Lou Diamond Phillips and a band of other none-too-bright federal agents hauling mob informer Steven Williams to Los Angeles take a shortcut through the desert on a “condemned” road — Route 666, which is haunted by… well, sometimes they’re ghosts, and sometimes they’re zombies (with gray skin that looks like cracked mudpacks)… and you can’t kill them, although they do react when you shoot them (never mind that the feds learn early that guns don’t work against the zombie-ghosts; they shoot and shoot and shoot at them throughout the entire movie) …

Anyway, the ghost-zombies are the “restless spirits” of a chain gang of prisoners who, in 1967, were shot to death on the orders of the gang boss — who today is the local sheriff (L.Q. Jones) — and buried under the road they were working on. (Why? Who knows?)

Throughout the trip, Lou keeps having visions of the chain-gang massacre. (Why? Is he psychic?
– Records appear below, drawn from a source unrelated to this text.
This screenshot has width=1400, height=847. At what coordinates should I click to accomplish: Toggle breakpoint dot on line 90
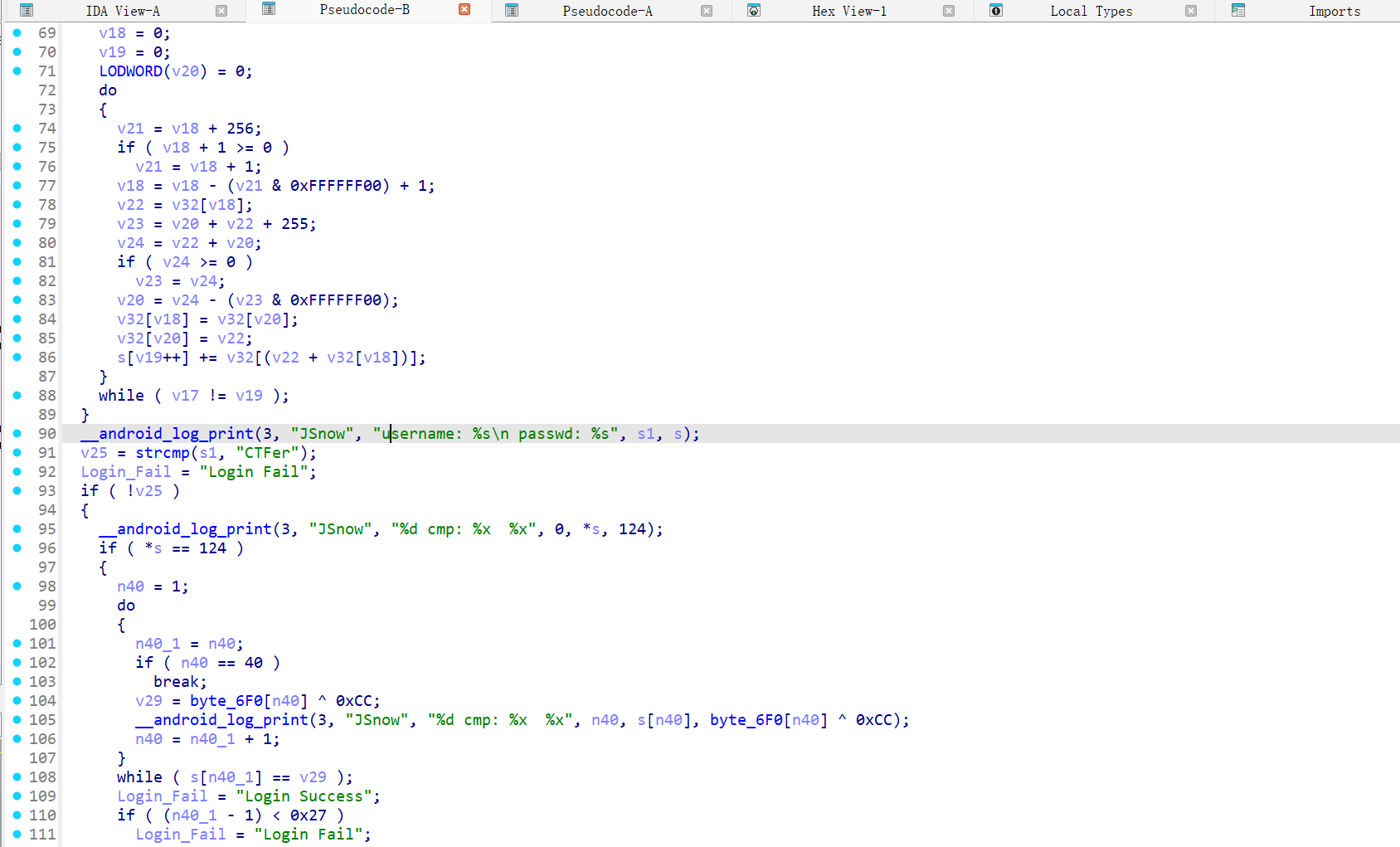click(17, 433)
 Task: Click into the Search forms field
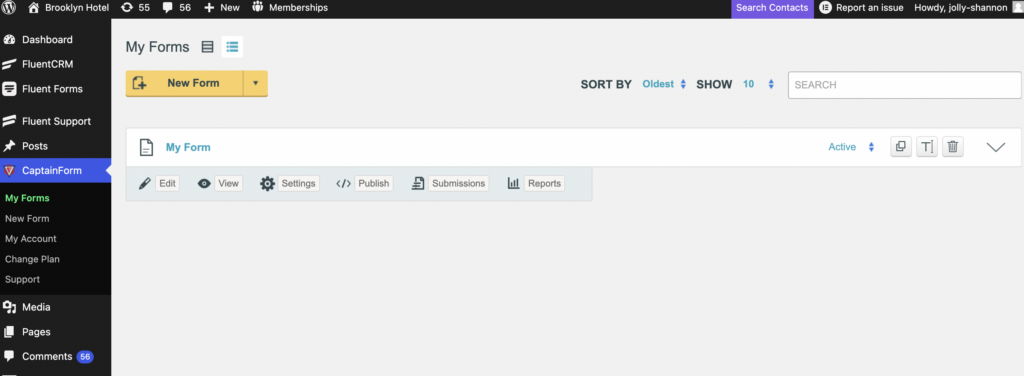pos(904,85)
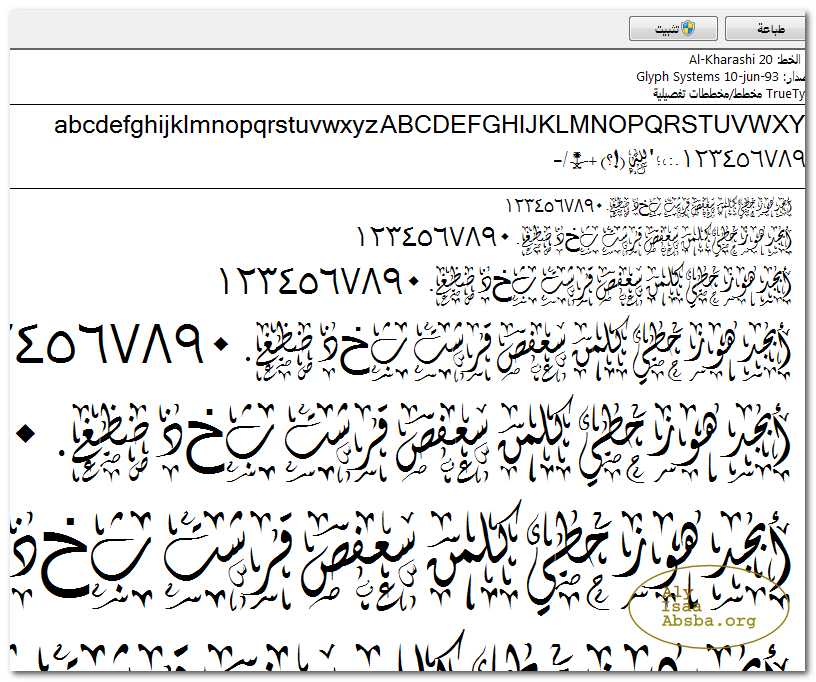Click the Aly Isaa Absba.org watermark logo

(x=709, y=609)
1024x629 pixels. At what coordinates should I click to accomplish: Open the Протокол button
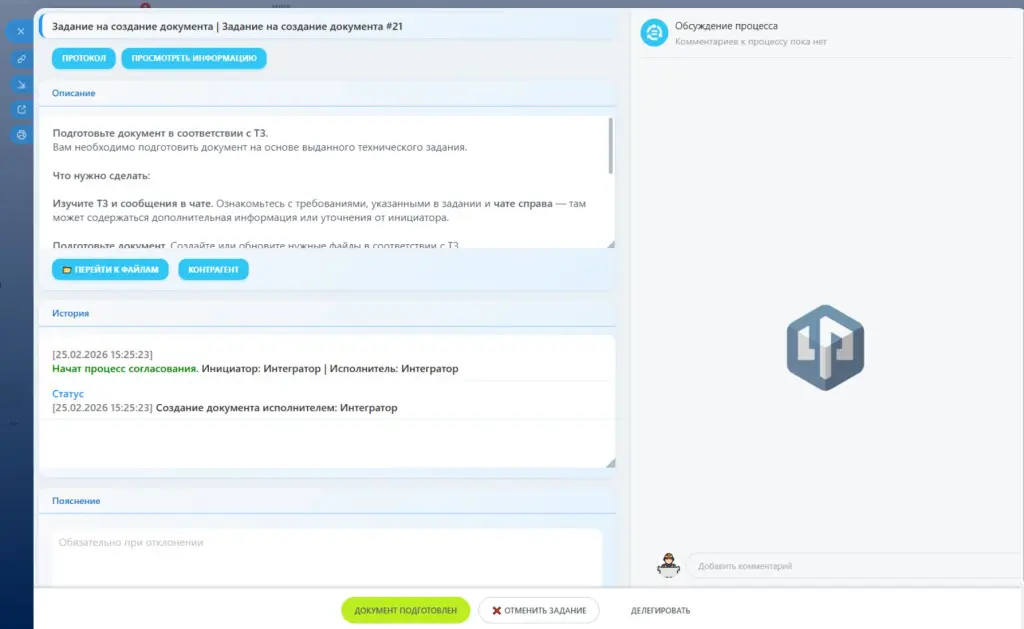click(84, 58)
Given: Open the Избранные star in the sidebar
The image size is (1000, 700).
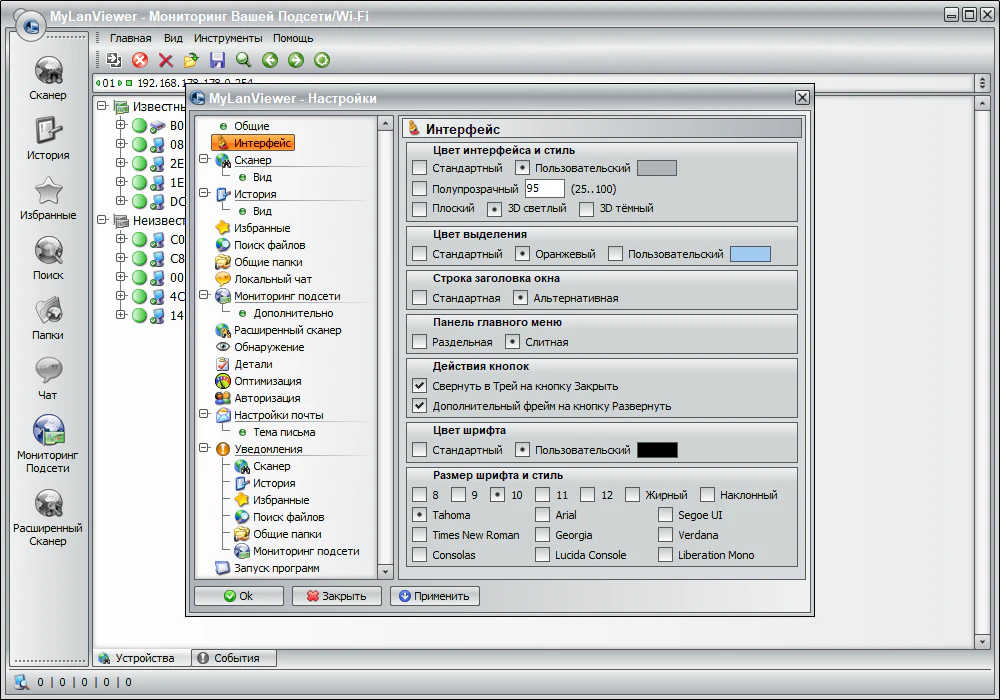Looking at the screenshot, I should pyautogui.click(x=48, y=191).
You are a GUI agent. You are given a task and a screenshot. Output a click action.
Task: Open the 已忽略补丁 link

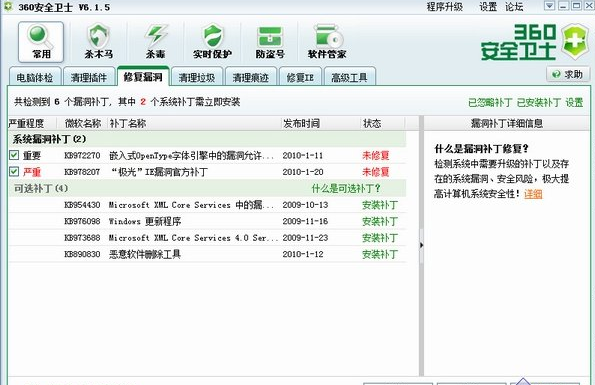[490, 102]
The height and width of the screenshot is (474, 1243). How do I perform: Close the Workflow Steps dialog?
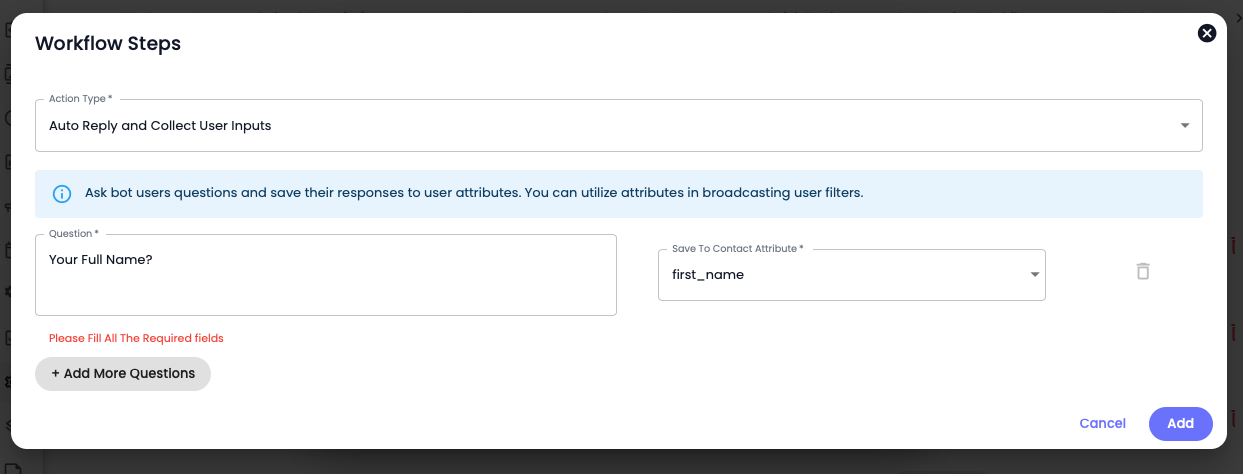click(1207, 33)
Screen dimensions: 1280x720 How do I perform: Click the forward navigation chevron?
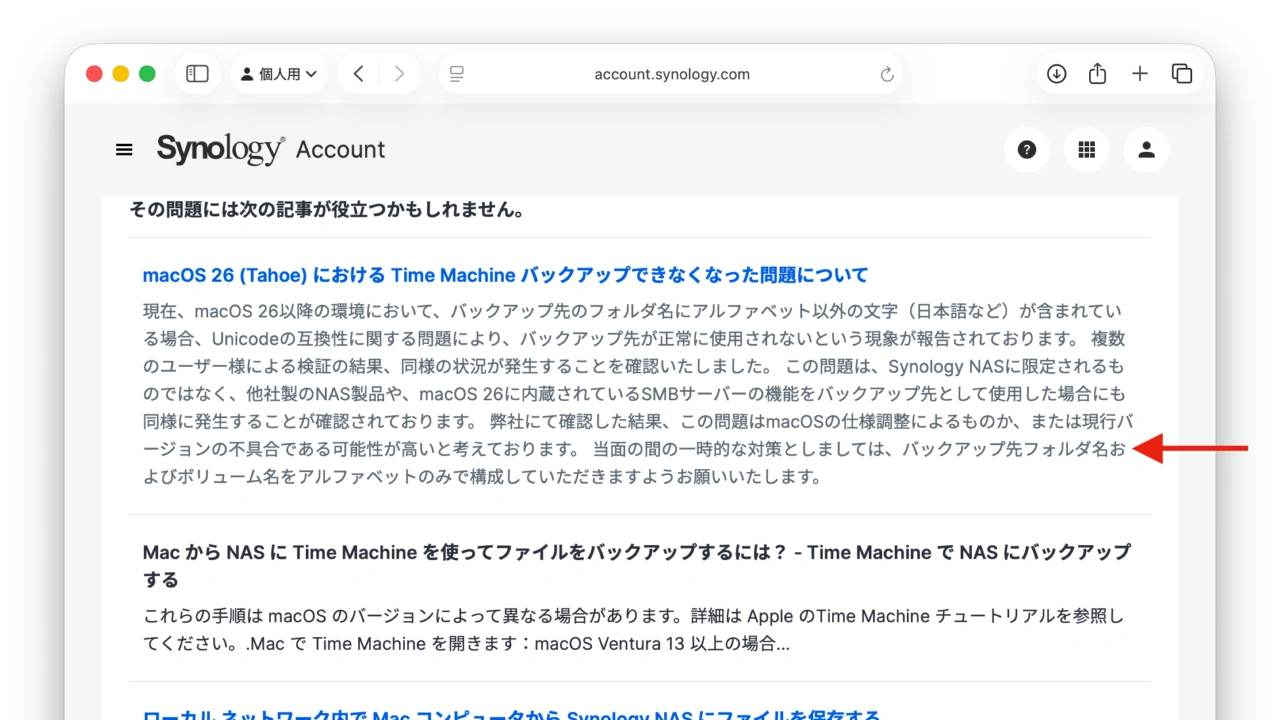pos(399,73)

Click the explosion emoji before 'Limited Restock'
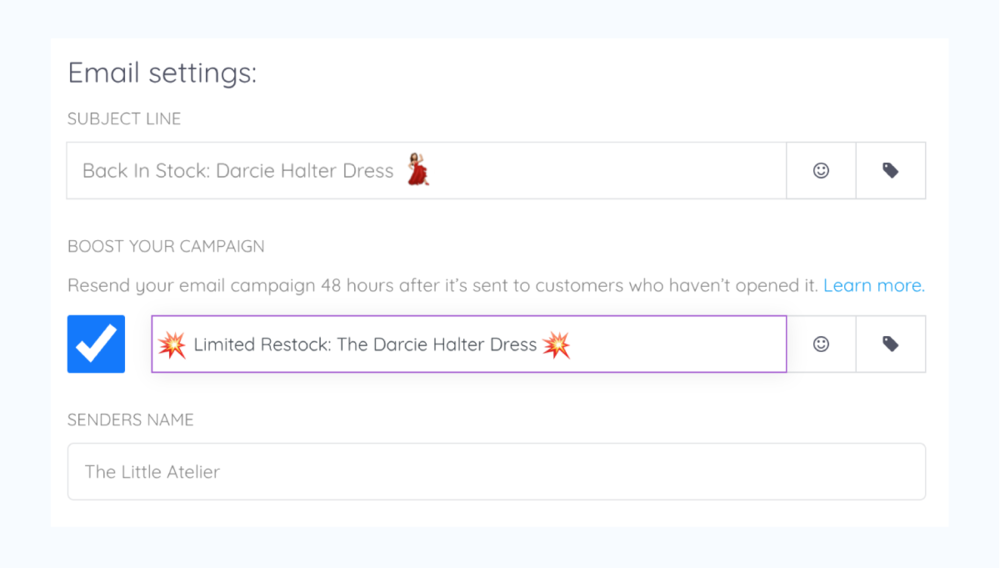click(x=172, y=345)
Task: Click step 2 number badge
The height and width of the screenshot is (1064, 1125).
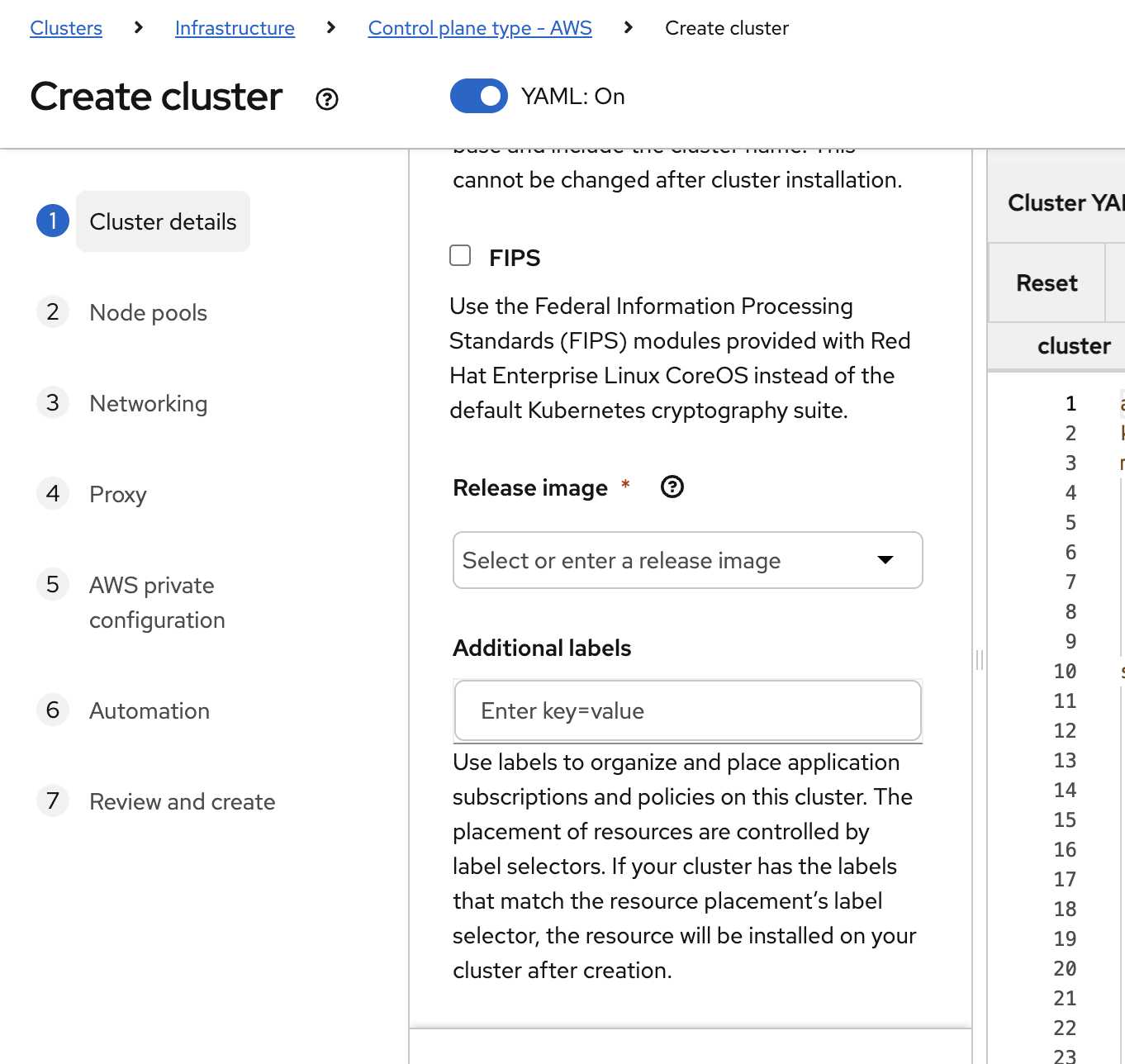Action: [53, 312]
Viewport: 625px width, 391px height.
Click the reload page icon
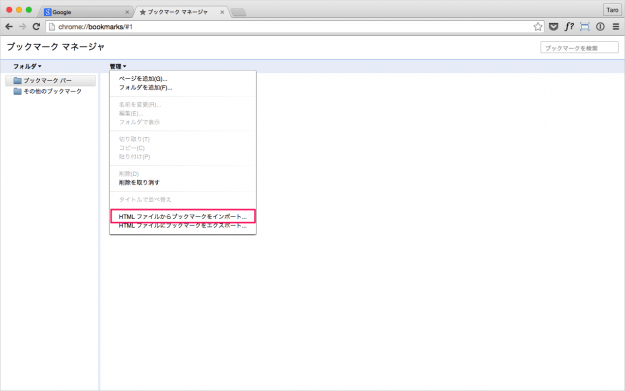point(36,27)
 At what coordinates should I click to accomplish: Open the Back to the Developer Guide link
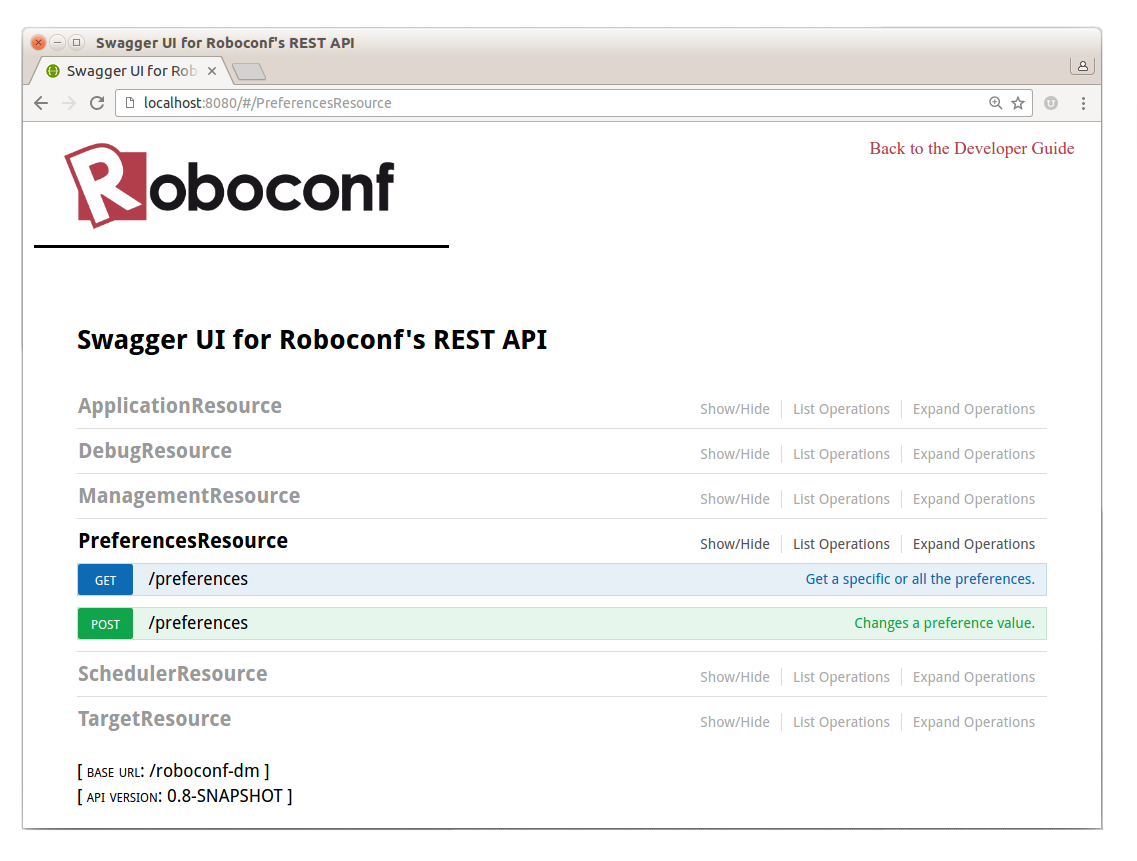click(971, 148)
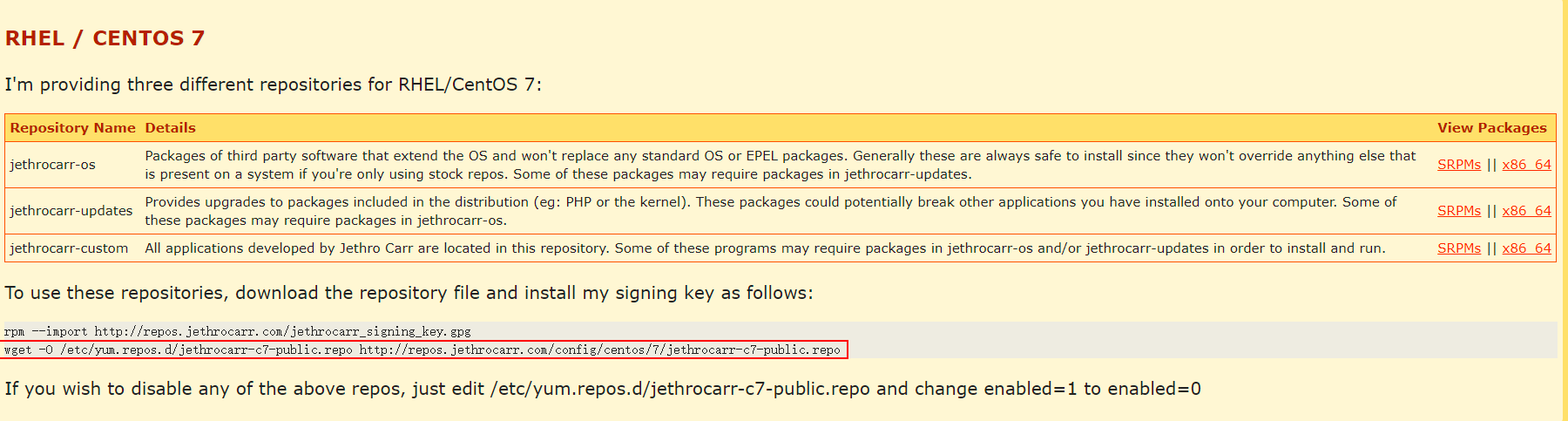The width and height of the screenshot is (1568, 421).
Task: Click the Details column header
Action: (x=170, y=128)
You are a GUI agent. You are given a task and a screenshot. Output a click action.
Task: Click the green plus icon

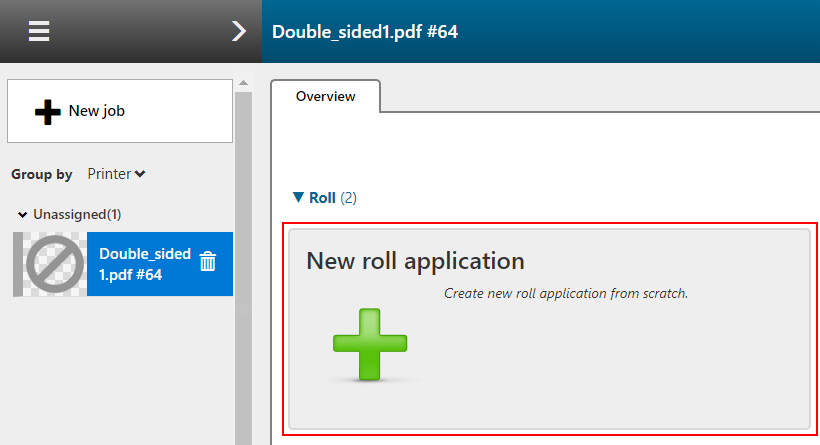(370, 344)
Who knows?) One of the ghost-zombies is his father, so maybe that has something to do with it.

To make a long story (and a really stupid movie) short, everybody except Phillips, Williams, and Lori Petty is either jackhammered to death by the ghost-zombies or shot to death by the sheriff (or by one of his two deputy-sons).

At the end, when Lou’s zombie-ghost-dad recognizes Lou as his son, he — Zombie-Ghost-Dad — kills all the rest of the zombie-ghosts in order to save Sonny-Boy. (Zombie-Ghost-Dad has trouble killing the last one, so Lou cuts his own hand and grasps Daddy-O’s to “feed” his strength. M’kay?) Finally, Zombie-Ghost-Dad stumbles off into the desert and disappears.

But we’re not done yet (sorry!). A scuffle amongst the remaining feds and the crooked cops has left only the sheriff alive — so Phillips, Petty, and Williams shoot him full of holes. Then the sheriff has a vision of a steamroller running over him, and the sheriff shoots and shoots and shoots at the ghost-steamroller, until he dies.

Phillips, Petty, and Williams walk off into the sunset together. And you realize that’s an hour and a half of your life you’re never going to get back.